Es la historia, y no la memoria, la que puede abrir la puerta a la articulación cívica del presente con el pasado.

Hace ya algún tiempo, David Rieff nos llamó la atención sobre los problemas derivados de atribuir, sin más, virtudes éticas a la memoria. El argumento del reportero americano era que la memoria era capaz de provocar efectos benéficos, cierto, pero también de desencadenar reacciones perversas. De su experiencia personal en numerosas sociedades desgarradas por la guerra había llegado a la conclusión de que, en muchos casos, la memoria solo había servido para retrasar la llegada de una solución.

La memoria es, por definición, subjetiva y cambiante.

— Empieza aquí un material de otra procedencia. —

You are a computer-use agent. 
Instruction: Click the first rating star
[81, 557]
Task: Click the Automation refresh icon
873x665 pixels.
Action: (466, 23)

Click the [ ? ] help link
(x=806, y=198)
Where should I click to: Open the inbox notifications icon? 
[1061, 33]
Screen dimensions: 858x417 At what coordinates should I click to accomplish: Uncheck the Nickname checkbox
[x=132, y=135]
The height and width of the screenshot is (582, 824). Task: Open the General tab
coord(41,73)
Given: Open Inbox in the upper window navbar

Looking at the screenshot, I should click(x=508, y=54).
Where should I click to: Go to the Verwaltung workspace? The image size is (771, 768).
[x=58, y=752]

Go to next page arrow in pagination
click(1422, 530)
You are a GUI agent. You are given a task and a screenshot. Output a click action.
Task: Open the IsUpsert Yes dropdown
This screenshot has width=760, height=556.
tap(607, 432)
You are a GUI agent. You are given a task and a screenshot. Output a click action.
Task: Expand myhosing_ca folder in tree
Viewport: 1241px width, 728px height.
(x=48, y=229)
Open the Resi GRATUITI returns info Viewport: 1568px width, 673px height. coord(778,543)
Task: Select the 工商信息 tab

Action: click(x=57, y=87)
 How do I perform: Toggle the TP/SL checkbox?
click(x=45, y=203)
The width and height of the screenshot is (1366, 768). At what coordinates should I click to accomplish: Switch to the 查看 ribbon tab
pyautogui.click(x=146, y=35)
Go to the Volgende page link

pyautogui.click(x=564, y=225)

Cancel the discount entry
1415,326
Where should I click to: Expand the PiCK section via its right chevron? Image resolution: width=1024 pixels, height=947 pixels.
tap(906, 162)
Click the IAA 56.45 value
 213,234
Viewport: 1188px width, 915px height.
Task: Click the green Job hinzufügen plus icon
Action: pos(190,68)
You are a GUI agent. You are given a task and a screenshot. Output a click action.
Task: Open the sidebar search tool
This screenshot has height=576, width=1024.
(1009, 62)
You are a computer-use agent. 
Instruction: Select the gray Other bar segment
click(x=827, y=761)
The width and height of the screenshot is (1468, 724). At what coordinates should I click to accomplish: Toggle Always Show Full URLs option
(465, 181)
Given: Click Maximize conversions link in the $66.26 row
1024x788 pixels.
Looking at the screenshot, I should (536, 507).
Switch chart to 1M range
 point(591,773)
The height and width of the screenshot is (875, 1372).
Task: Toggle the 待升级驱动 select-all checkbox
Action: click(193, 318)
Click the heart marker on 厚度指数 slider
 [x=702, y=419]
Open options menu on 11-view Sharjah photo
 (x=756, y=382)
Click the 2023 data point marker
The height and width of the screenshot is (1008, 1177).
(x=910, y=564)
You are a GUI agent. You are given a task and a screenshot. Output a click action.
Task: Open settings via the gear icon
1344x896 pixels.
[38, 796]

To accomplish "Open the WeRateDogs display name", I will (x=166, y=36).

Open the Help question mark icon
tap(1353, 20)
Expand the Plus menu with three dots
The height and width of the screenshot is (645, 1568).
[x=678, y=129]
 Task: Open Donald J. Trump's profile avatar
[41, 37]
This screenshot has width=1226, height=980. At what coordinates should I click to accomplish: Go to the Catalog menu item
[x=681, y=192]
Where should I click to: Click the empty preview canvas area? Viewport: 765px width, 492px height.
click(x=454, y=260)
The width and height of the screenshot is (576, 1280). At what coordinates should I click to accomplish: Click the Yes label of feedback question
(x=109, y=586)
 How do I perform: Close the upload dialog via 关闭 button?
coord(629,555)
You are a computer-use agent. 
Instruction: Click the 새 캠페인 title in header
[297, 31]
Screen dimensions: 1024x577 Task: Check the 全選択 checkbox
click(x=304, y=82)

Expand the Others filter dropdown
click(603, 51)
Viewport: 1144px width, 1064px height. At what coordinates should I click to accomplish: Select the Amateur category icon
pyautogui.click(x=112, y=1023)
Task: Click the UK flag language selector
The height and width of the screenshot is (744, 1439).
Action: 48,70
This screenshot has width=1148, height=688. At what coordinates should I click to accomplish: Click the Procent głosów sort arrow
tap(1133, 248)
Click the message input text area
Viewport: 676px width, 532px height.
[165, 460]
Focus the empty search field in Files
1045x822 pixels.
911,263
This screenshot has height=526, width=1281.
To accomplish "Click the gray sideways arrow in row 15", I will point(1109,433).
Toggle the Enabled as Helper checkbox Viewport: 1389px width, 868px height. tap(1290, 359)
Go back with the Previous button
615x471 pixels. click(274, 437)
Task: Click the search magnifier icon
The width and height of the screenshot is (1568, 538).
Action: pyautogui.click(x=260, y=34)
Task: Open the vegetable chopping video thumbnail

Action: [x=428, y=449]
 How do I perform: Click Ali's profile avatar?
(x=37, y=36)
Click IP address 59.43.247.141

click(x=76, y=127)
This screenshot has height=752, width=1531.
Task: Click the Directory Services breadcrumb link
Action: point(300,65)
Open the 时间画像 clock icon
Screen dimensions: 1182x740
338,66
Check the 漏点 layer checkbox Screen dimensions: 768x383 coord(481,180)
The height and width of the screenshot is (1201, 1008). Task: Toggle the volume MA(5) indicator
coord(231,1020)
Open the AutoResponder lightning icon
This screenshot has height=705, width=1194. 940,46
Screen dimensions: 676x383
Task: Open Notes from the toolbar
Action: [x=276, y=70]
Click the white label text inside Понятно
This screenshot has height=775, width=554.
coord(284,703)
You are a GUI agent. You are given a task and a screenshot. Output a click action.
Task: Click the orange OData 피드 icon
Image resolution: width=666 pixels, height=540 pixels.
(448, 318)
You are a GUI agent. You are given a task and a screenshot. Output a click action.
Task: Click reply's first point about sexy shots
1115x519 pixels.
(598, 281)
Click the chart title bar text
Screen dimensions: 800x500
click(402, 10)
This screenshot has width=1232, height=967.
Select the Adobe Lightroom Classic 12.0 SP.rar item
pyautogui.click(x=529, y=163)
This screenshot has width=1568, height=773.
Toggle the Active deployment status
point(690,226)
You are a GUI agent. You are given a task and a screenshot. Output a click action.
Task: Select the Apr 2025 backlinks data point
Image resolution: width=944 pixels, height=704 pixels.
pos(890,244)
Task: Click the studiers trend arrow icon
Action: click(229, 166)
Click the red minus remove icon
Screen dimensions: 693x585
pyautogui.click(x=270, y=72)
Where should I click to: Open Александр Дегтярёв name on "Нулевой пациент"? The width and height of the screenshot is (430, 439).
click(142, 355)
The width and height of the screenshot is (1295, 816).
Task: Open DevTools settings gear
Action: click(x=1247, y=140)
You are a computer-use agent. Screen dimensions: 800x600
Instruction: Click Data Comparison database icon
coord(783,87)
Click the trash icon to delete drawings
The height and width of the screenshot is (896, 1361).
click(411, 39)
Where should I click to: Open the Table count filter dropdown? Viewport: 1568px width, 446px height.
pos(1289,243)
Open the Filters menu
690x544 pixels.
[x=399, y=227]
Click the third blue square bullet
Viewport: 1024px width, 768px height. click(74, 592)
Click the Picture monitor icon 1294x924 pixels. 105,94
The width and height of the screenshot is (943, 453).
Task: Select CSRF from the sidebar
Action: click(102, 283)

Crece y se alimenta de un pasado modelado a la medida de los sentimientos. Su vinculación con los hechos es sentimental. Ese es su enorme potencial: ser capaz de evocar una conexión con el pasado que se experimenta como cierta. La memoria individual se puede permitir, sin mayores problemas, esta subjetividad cambiante. Pero, ¿qué pasa con la construcción de una memoria colectiva? ¿Nos podemos permitir una memoria histórica subjetiva y cambiante?

Pese a la fortuna que en España ha tenido la expresión ‘memoria histórica’, las políticas de la memoria, es decir, los procesos de gestión del pasado impulsados por los poderes públicos, no pueden estar inspirados por la memoria. Es la historia, con su voluntad de comprensión global, crítica y explicativa, la que puede abrir la puerta a la articulación cívica del presente con el pasado en la sociedad actual. De lo contrario, estaremos abocados a una eterna colisión de memorias oficiales discrepantes.